Meski telah berlangsung lama, tidak dicapai kesepakatan mengenai tujuh kluster tersebut dari semua fraksi, DPD, dan pemerintah. Kluster yang disepakati secara bulat oleh semua fraksi hanya yang berhubungan dengan penyelesaian sengketa, pelaksanaan pilkada serentak, dan sistem pendanaan.
Sementara, terkait mekanisme pemilihan, sistem paket atau non-paket, politik dinasti, tugas dan wewenang wakil kepala daerah belum diraih satu keputusan bulat.
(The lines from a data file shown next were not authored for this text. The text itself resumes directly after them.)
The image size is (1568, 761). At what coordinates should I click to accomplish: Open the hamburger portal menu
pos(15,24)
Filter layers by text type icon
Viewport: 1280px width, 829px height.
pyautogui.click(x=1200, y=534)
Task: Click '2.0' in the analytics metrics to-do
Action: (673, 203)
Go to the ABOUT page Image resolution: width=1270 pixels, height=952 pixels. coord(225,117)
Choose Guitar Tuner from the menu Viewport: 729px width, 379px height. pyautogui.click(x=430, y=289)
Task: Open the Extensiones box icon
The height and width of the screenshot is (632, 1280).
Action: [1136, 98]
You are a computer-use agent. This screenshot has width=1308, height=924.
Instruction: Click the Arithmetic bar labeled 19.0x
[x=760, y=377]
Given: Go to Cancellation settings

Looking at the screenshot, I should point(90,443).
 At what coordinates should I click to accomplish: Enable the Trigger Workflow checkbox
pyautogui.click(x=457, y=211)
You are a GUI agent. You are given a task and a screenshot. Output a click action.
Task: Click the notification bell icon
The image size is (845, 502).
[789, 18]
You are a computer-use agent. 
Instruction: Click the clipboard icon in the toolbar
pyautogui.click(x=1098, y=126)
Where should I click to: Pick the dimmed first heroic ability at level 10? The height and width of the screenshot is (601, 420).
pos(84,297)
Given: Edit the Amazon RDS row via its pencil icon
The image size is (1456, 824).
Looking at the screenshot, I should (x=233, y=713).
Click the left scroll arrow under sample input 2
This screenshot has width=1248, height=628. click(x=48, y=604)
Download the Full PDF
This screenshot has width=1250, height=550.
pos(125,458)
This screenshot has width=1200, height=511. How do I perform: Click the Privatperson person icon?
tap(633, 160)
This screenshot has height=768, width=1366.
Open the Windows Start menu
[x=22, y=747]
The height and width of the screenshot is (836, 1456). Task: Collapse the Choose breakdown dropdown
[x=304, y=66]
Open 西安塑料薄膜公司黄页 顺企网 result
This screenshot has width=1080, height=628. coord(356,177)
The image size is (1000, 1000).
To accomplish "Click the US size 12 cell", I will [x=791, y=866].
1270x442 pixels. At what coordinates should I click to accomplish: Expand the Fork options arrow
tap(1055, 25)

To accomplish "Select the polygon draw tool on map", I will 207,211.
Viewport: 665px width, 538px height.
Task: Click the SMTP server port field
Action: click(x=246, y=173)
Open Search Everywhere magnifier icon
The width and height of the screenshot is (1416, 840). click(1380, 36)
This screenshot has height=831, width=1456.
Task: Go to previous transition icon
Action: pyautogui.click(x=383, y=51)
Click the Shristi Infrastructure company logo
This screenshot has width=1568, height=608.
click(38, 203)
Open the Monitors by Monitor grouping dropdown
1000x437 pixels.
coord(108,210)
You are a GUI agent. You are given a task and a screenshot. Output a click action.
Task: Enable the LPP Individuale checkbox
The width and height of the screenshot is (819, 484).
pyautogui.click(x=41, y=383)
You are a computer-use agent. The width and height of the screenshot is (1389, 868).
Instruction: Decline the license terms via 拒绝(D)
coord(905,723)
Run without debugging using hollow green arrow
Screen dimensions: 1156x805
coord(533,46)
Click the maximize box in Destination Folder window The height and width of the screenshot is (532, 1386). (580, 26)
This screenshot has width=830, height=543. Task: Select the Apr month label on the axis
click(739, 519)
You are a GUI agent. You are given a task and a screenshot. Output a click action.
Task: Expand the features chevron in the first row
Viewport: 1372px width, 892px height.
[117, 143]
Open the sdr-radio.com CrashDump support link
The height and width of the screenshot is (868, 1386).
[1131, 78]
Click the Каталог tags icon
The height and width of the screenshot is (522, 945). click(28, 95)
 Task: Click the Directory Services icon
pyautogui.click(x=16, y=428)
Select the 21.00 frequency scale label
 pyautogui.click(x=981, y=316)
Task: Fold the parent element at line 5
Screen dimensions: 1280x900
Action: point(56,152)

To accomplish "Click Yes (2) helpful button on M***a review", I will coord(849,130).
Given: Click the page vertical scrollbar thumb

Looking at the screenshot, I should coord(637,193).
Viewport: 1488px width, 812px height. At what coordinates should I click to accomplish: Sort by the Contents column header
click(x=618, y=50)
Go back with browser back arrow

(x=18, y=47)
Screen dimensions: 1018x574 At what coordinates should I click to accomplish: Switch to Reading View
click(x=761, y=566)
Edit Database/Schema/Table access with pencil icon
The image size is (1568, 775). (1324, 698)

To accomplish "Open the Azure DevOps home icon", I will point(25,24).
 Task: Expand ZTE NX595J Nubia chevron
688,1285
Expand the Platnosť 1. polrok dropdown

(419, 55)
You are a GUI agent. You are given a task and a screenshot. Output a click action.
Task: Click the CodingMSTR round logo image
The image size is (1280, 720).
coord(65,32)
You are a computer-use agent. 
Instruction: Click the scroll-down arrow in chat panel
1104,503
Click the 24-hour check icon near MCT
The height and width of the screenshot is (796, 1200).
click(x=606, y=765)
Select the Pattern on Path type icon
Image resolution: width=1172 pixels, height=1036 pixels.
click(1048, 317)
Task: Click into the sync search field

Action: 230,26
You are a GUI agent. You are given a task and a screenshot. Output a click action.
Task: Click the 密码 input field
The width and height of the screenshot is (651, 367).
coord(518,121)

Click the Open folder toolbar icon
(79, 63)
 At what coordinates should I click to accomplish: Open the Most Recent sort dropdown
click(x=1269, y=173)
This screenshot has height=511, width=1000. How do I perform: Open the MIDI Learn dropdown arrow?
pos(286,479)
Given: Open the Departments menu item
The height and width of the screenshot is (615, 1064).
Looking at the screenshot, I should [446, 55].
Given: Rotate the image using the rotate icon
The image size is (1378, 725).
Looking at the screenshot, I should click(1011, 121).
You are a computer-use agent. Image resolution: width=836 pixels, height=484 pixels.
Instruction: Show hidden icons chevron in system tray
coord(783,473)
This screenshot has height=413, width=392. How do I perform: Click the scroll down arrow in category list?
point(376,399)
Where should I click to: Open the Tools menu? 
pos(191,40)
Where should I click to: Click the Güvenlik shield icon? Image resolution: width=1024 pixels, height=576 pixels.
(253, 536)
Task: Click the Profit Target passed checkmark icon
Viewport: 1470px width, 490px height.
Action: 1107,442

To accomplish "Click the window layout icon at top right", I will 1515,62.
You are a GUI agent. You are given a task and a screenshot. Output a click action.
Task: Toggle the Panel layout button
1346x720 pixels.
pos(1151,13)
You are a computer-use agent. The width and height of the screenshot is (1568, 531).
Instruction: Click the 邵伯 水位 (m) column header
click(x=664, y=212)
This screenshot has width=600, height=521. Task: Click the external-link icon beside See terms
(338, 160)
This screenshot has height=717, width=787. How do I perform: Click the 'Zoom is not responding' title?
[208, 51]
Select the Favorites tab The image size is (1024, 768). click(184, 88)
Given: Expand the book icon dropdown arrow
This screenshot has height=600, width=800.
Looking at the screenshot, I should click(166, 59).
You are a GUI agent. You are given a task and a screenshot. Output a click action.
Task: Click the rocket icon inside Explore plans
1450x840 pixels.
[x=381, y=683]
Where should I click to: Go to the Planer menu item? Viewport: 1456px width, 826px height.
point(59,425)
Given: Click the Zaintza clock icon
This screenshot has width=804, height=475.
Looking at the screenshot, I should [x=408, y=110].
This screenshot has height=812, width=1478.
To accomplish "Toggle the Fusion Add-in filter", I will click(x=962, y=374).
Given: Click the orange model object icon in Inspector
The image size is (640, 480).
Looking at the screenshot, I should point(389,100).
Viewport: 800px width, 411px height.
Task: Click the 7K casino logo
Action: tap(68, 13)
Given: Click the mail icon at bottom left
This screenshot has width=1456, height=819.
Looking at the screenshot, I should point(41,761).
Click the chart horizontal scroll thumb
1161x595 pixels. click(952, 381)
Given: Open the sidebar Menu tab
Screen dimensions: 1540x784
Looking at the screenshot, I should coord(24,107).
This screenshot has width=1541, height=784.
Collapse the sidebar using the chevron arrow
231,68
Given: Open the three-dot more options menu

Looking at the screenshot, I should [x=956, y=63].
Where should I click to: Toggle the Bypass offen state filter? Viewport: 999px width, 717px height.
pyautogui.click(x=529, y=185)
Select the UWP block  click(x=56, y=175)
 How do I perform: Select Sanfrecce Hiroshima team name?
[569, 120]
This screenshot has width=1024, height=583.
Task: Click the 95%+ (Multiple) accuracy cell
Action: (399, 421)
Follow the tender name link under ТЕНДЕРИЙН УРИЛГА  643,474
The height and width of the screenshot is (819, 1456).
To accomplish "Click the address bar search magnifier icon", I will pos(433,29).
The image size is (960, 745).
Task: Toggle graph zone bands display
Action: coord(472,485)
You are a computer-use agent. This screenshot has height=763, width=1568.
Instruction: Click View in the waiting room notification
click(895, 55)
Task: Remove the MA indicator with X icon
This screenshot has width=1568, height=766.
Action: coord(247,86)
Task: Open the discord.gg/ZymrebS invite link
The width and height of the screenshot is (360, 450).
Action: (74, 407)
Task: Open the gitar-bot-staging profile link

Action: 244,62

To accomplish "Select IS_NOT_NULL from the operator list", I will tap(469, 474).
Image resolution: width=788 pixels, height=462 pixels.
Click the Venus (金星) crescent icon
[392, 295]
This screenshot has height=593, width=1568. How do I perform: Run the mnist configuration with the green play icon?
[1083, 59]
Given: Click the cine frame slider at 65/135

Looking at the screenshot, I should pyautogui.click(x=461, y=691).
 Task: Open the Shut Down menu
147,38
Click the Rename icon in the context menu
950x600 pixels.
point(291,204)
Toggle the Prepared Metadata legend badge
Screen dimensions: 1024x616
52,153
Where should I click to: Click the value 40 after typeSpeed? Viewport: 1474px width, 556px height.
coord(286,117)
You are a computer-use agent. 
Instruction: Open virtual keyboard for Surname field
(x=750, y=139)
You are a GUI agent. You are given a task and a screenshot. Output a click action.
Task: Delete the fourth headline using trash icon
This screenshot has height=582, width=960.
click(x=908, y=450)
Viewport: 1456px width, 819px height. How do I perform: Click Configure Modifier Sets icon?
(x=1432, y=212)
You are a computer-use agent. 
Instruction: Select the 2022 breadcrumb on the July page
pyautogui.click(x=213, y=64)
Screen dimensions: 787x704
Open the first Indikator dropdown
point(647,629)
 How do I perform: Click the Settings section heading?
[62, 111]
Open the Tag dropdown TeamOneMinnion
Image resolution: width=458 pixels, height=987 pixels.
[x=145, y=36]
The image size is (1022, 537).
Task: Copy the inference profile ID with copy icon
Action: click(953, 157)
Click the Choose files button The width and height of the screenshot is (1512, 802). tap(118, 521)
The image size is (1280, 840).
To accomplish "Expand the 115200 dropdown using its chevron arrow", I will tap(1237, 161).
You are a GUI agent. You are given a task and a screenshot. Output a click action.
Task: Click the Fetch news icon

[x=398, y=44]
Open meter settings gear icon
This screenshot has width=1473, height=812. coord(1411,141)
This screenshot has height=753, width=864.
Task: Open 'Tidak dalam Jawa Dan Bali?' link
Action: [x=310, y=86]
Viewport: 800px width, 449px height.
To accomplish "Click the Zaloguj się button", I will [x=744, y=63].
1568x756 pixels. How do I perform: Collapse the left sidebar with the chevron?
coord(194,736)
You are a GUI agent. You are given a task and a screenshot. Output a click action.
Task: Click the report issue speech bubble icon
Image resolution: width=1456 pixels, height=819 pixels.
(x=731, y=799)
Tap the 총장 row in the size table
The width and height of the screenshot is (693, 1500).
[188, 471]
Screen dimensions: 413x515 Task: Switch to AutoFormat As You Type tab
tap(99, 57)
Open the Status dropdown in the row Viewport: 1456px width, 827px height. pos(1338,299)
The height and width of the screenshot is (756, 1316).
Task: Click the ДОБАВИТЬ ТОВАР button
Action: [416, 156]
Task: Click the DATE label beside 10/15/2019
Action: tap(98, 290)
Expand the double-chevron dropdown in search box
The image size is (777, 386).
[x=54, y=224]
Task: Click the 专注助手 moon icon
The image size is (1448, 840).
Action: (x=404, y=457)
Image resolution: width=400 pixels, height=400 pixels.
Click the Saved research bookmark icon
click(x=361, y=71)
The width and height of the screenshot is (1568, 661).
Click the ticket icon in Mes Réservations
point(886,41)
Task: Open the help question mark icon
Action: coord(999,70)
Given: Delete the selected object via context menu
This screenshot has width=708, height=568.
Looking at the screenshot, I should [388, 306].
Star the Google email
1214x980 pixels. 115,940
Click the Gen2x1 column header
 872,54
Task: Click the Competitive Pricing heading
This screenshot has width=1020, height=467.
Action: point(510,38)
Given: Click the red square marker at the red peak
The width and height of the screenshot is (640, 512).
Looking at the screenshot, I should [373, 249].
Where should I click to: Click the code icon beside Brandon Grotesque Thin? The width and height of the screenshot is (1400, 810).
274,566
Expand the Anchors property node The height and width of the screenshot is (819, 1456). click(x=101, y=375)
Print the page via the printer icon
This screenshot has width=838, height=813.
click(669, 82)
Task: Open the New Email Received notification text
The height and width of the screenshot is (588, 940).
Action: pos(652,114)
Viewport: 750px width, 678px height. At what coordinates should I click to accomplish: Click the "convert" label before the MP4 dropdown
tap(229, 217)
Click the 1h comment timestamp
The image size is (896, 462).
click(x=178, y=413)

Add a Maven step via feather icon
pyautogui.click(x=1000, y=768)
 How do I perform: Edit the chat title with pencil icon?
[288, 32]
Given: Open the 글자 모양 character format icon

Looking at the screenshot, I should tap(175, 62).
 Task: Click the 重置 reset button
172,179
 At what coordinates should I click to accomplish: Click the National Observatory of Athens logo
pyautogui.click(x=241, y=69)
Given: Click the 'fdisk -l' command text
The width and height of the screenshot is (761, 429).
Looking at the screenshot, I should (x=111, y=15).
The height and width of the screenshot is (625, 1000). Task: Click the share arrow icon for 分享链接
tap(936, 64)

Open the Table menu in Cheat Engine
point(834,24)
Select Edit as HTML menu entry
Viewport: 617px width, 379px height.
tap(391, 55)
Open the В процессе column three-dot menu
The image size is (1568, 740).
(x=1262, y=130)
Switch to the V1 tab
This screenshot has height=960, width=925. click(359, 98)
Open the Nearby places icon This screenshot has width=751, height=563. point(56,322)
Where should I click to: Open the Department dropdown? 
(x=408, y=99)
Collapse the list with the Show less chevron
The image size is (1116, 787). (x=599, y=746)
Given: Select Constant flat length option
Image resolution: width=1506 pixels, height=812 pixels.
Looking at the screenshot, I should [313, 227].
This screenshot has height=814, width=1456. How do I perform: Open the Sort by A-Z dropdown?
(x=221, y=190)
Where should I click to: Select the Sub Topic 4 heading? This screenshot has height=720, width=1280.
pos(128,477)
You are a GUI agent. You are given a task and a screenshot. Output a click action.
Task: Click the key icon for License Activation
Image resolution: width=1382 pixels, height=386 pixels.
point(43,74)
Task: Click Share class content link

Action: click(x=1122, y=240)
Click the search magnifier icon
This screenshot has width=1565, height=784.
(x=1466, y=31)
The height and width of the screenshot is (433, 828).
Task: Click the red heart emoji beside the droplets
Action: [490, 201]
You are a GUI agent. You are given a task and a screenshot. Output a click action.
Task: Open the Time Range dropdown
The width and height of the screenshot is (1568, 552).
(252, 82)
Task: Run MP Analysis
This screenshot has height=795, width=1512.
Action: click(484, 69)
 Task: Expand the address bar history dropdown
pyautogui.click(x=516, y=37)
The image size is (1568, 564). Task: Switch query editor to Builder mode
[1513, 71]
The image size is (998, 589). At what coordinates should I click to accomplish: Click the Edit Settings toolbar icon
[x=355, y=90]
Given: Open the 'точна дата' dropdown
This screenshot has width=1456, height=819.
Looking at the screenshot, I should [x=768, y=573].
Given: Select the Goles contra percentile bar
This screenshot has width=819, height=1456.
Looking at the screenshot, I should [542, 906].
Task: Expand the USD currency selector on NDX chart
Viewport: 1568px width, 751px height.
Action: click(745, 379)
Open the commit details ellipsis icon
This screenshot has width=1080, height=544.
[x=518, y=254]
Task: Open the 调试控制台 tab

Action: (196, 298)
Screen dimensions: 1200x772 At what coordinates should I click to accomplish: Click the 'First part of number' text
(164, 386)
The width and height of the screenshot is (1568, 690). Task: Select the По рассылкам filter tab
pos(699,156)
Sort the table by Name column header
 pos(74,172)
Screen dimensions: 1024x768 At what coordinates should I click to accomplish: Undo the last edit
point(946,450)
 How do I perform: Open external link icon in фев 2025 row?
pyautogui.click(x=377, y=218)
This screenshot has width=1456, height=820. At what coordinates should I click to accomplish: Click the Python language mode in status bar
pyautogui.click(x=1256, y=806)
"Sehingga masih ada dua kategori besar yang berbeda, antara mekanisme langsung atau lewat DPRD. Lalu paket pemilihan kepala daerah bersamaan dengan wakil, atau hanya pemilihan kepala daerah saja," jelas Hakam.
"Opsi-opsi ini akan dibawa ke paripurna untuk diambil keputusan bersama. Tapi tetap bonggol besarnya, mekanisme langsung atau tidak langsung dan sistem paket atau non-paket," ujarnya.
Pada pandangan mini fraksi, Pemilihan sistem paket didukung Fraksi PKS, PKB, Hanura, dan PAN. Sementara sistem non-paket, atau pemilihan wakil kepada daerah diusulkan kepala daerah terpilih diajukan oleh Fraksi Partai Demokrat, PDIP, Golkar, Gerindra, dan PPP.
Untuk pengaturan politik dinasti, lima fraksi mendukung calon kepala daerah yang memiliki hubungan perkawinan, kekerabatan langsung yakni orang tua dan anak. Sementara kekerabatan ke samping seperti saudara kandung, menantu dengan petahana dilarang maju.
Jika ingin mencalonkan diri harus menunggu jeda satu periode atau lima tahun setelahnya. Sementara Fraksi PDIP, Golkar, PKB, dan Hanura sepakat pembatasan tidak berlaku bagi hubungan orangtua dan anak.